Водила в «Современник», угощала обедами в своей квартире. Их нежная дружба длилась много лет. Иванова стала первой, кто узнал о тяжелом недуге певицы. Герман почувствовала себя плохо во время гастролей в Москве в 1980 году, Людмила Ивановна организовала ей встречу с лучшими столичными врачами. Когда они вынесли роковой диагноз, Герман тут же уехала к себе в Польшу.
Для певицы начались тяжелые времена. Она выступала очень редко, пела в черных очках, чтобы зрители не видели слез, которые выступали от сильных болей. К тому же в Польше были времена дефицита. Певица писала подруге в Москву, что на полках в магазинах ничего нет, только уксус. Людмила Ивановна тут же отправилась в буфет «Современника», объяснила, что ей нужны продукты для Анны Герман. Посылки для певицы собирали всем театром, положили даже теплые носки! Сама Иванова накрутила несколько банок рябины с сахаром, она знала, что Анна ее любит. Актриса отправила несколько таких посылок в Польшу. А в 1982 году получила посылку оттуда — мама певицы прислала Ивановой концертные платья умершей дочери...

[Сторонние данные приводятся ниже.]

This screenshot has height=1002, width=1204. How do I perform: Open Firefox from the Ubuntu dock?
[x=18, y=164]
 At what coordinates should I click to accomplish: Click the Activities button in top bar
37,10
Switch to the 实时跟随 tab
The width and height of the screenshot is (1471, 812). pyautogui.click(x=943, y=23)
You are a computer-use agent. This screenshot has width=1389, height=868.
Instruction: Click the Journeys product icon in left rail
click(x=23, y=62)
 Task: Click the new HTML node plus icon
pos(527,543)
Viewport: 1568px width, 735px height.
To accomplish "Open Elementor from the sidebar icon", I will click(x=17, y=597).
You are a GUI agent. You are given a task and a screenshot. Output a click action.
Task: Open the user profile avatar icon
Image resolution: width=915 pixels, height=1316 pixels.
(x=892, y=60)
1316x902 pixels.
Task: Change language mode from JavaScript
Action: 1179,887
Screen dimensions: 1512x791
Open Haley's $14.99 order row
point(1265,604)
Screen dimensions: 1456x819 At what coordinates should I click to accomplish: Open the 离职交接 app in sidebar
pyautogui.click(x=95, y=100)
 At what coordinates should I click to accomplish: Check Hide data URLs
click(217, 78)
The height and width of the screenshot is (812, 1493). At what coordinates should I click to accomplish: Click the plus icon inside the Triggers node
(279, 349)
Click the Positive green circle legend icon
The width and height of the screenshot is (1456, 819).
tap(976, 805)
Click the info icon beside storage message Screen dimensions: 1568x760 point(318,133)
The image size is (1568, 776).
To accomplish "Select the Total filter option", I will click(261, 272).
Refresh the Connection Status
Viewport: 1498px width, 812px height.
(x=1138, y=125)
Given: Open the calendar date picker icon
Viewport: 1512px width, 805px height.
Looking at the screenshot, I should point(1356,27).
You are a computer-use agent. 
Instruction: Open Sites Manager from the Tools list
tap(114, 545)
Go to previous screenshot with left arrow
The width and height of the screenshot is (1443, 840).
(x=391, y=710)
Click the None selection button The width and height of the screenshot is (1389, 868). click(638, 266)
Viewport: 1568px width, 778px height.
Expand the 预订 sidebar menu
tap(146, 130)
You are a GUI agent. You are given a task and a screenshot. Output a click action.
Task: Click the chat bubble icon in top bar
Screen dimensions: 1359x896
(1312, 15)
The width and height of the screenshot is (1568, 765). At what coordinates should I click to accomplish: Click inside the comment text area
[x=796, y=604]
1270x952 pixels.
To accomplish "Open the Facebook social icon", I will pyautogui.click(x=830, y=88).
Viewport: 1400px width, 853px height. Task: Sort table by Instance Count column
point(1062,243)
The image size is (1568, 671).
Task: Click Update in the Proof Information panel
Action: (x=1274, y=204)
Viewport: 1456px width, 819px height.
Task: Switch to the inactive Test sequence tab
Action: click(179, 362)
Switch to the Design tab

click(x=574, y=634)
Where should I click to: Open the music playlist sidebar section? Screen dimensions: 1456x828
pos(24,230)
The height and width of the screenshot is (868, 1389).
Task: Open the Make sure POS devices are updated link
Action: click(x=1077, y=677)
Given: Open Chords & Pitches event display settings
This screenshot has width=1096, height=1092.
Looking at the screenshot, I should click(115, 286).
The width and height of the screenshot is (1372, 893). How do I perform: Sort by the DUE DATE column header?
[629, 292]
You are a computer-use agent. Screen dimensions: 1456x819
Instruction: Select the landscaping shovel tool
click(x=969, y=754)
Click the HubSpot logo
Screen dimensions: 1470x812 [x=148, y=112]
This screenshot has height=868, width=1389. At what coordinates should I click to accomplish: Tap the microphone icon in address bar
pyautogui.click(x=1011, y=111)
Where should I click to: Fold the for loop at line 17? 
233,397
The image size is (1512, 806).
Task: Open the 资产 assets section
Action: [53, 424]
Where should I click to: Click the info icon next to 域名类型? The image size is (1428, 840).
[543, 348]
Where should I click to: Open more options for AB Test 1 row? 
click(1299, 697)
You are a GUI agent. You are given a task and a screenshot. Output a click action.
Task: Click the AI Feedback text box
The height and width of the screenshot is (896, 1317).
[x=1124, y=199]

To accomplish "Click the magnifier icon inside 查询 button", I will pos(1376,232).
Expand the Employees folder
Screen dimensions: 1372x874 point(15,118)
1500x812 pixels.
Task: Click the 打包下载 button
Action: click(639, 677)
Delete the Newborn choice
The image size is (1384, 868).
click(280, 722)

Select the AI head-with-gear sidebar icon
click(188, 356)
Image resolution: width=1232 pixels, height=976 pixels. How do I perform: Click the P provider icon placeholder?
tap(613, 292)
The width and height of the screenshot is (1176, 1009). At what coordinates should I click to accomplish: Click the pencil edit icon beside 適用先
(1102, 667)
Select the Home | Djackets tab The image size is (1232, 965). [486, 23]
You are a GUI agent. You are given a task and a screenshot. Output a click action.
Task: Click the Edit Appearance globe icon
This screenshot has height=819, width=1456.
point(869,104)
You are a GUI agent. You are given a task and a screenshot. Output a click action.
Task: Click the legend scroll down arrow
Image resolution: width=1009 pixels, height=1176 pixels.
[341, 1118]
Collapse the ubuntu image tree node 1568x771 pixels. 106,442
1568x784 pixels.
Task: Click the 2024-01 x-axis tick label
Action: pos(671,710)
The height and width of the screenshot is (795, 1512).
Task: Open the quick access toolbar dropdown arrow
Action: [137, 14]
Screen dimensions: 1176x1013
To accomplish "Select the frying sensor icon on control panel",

Слушая эти удивительные истории, я всегда про себя думала: как интересно, пестро прожила жизнь Людмила Иванова! Сколько редких людей доверяли ей, ценили ее внимание. И об этих встречах она всегда рассказывала так просто, без пафоса. Людмиле Ивановне и в голову не приходило, что ей есть чем гордиться. Ведь все, чего достигла Иванова, — уважение в актерской среде, любовь зрителей, успех как автора песен, — она заслужила своим собственным трудом, талантом и необычайной искренностью и добротой.